| 纯度 | >90%SDS-PAGE. |
| 种属 | Human |
| 靶点 | kcsA |
| Uniprot No | P0A333 |
| 内毒素 | < 0.01EU/μg |
| 表达宿主 | E.coli |
| 表达区间 | 1-160aa |
| 氨基酸序列 | MPPMLSGLLARLVKLLLGRHGSALHWRAAGAATVLLVIVLLAGSYLAVLAERGAPGAQLITYPRALWWSVETATTVGYGDLYPVTLWGRLVAVVVMVAGITSFGLVTAALATWFVGREQERRGHFVRHSEKAAEEAYTRTTRALHERFDRLERMLDDNRR |
| 预测分子量 | 23.7 kDa |
| 蛋白标签 | His tag N-Terminus |
| 缓冲液 | PBS, pH7.4, containing 0.01% SKL, 1mM DTT, 5% Trehalose and Proclin300. |
| 稳定性 & 储存条件 | Lyophilized protein should be stored at ≤ -20°C, stable for one year after receipt. Reconstituted protein solution can be stored at 2-8°C for 2-7 days. Aliquots of reconstituted samples are stable at ≤ -20°C for 3 months. |
| 复溶 | Always centrifuge tubes before opening.Do not mix by vortex or pipetting. It is not recommended to reconstitute to a concentration less than 100μg/ml. Dissolve the lyophilized protein in distilled water. Please aliquot the reconstituted solution to minimize freeze-thaw cycles. |
以下是3条关于KcsA重组蛋白的经典文献及其摘要概括:
1. **文献名称**:*The Structure of the Potassium Channel: Molecular Basis of K⁺ Conduction and Selectivity*
**作者**:Doyle, D.A., et al.
**摘要**:该研究首次通过X射线晶体学解析了重组KcsA蛋白的高分辨率三维结构,揭示了钾离子通道的选择性过滤机制及跨膜螺旋排列,为理解离子通道的门控和导电机制提供了结构基础。
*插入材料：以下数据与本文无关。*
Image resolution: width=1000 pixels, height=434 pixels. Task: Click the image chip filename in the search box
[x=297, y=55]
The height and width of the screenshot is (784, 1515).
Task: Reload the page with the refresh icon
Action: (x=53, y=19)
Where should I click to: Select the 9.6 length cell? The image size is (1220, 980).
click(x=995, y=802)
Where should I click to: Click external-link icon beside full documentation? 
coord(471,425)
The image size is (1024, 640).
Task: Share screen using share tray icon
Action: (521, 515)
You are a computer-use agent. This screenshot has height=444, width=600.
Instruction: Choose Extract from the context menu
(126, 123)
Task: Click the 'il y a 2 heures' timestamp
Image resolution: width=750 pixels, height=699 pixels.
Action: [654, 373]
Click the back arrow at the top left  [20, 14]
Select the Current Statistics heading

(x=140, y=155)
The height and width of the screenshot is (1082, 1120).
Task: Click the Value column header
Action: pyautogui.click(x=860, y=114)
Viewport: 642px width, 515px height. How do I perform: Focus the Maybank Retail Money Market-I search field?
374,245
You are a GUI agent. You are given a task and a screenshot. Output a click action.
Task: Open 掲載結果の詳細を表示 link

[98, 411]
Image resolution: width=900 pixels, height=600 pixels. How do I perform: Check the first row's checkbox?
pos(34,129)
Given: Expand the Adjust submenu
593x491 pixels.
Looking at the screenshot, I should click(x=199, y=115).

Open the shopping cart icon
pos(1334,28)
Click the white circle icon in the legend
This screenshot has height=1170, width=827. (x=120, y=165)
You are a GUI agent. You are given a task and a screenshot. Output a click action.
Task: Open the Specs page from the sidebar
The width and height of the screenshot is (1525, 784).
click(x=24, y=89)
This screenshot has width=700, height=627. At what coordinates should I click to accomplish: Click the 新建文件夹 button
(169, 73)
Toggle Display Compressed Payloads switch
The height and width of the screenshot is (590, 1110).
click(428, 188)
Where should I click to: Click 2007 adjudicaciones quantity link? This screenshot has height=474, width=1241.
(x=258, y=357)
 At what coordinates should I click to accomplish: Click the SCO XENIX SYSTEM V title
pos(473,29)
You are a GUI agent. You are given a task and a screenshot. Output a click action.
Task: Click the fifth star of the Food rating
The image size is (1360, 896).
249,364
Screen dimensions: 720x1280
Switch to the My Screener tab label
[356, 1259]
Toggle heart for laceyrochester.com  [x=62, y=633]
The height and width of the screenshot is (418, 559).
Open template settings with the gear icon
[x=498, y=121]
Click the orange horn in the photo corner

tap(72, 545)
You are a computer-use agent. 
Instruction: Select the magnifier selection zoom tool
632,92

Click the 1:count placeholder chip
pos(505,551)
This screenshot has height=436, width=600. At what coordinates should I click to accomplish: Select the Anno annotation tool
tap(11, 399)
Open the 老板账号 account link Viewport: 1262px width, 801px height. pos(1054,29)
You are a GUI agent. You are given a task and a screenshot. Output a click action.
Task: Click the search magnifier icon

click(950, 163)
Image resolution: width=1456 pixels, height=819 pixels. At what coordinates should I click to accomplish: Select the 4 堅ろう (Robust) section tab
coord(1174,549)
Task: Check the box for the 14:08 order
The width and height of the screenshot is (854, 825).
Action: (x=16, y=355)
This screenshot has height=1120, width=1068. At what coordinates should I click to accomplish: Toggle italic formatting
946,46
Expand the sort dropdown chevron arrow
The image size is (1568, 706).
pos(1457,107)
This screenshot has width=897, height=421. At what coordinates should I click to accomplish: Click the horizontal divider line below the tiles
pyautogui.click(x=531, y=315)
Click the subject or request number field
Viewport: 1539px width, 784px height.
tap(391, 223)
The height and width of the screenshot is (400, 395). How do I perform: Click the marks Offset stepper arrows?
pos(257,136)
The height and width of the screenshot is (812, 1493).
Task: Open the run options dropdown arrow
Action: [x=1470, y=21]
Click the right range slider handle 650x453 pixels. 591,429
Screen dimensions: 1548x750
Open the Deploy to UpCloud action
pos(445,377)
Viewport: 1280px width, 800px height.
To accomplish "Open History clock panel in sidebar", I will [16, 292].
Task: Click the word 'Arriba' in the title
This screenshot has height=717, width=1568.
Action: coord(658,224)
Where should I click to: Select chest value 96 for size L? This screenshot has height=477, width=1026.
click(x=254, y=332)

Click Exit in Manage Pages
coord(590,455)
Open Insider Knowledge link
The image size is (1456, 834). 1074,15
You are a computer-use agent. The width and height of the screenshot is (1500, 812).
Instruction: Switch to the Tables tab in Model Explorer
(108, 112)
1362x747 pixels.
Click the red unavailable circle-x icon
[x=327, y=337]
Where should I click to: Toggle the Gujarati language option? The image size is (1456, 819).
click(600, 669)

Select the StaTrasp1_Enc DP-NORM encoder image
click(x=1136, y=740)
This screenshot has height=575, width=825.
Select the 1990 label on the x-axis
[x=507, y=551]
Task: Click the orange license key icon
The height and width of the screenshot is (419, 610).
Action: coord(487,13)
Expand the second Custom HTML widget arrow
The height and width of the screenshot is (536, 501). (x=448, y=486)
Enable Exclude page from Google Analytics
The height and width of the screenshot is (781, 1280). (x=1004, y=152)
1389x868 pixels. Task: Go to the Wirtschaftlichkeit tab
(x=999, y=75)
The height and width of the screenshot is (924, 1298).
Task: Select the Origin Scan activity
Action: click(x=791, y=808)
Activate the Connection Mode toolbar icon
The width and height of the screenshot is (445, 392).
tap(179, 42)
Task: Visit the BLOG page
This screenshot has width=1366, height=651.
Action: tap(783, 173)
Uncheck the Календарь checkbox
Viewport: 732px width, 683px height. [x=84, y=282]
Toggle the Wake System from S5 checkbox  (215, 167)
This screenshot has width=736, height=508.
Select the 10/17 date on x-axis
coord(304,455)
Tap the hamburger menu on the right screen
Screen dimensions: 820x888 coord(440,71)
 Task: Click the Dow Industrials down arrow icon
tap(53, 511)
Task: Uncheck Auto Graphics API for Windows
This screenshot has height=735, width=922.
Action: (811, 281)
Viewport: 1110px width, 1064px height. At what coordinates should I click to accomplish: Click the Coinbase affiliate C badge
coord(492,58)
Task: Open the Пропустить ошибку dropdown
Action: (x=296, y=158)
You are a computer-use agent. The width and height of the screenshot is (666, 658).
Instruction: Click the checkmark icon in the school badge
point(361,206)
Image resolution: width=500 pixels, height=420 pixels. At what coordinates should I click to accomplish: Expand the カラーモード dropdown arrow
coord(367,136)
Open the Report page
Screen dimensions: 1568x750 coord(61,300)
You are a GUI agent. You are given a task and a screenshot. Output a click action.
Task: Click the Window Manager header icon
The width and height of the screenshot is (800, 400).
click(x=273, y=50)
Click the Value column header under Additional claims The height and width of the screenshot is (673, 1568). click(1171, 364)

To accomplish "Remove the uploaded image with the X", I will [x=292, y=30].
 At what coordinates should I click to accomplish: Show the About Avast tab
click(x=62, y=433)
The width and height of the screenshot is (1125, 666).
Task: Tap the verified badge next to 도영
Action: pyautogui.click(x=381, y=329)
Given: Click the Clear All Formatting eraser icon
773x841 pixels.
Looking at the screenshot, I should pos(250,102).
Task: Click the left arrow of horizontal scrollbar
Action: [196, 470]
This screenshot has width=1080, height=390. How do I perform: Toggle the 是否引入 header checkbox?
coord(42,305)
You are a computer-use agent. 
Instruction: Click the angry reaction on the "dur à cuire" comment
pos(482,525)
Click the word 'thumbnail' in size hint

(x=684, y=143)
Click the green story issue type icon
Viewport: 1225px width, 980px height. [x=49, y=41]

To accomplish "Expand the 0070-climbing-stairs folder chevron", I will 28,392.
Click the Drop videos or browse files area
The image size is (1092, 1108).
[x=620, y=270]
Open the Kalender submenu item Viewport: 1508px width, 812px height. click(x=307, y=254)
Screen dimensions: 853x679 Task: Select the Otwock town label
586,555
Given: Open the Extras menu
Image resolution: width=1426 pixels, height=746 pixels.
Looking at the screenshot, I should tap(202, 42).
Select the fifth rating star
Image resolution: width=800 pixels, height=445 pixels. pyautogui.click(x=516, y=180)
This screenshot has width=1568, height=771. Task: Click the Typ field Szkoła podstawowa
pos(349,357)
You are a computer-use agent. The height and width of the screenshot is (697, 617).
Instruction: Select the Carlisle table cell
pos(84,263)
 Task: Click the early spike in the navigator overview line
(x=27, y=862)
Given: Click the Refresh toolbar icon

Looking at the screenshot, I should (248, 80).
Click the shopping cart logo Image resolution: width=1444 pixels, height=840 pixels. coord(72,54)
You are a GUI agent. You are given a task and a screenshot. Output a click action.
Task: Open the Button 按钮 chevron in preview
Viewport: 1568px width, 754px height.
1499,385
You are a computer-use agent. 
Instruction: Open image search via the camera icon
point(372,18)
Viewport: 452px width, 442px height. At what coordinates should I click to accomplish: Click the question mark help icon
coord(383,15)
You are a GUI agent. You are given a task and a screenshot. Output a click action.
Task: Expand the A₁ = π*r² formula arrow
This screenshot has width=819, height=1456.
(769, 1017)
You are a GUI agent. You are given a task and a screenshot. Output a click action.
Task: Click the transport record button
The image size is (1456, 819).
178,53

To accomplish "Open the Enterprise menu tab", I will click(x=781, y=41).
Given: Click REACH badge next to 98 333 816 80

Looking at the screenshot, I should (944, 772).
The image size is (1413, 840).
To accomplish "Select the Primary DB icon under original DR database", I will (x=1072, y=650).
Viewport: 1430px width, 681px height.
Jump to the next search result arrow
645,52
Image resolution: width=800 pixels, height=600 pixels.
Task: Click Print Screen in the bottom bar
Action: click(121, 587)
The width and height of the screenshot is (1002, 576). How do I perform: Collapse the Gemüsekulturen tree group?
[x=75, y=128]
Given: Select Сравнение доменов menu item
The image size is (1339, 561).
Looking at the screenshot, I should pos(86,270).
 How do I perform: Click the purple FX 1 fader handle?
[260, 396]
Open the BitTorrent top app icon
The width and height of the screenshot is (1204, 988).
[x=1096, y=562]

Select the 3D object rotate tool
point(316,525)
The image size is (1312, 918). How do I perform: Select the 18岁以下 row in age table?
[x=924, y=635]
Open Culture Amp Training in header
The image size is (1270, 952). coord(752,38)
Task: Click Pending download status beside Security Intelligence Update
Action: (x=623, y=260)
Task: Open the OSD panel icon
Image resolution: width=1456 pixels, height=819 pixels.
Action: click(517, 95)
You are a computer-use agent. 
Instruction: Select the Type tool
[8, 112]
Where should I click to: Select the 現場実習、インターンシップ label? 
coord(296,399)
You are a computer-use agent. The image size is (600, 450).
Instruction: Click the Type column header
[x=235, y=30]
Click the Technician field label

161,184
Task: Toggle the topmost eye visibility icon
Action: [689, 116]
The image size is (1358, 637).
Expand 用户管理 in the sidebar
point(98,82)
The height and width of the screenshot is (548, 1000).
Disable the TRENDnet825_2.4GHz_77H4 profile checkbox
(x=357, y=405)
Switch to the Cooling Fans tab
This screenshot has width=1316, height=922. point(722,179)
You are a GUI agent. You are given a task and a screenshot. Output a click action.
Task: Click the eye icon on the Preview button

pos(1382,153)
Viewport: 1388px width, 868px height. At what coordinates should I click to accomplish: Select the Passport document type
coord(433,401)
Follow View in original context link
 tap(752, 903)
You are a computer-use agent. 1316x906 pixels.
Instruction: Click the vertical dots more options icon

2. **文献名称**:*pH-Dependent Gating in the Streptomyces lividans K⁺ Channel*
**作者**:Heginbotham, L., et al.
**摘要**:文章研究了重组KcsA通道蛋白在脂质双层中的电生理特性,发现其门控行为受pH调控,阐明了胞内结构域在通道激活中的作用,为后续功能研究奠定基础。
3. **文献名称**:*Expression and Purification of the Functional Tetrameric KcsA Potassium Channel in Escherichia coli*
**作者**:Valiyaveetil, F.I., et al.
**摘要**:报道了在大肠杆菌中高效表达和纯化重组KcsA四聚体蛋白的方法,通过优化膜蛋白表达条件及亲和层析步骤,获得了具有天然构象的活性蛋白,适用于生物物理和结构研究。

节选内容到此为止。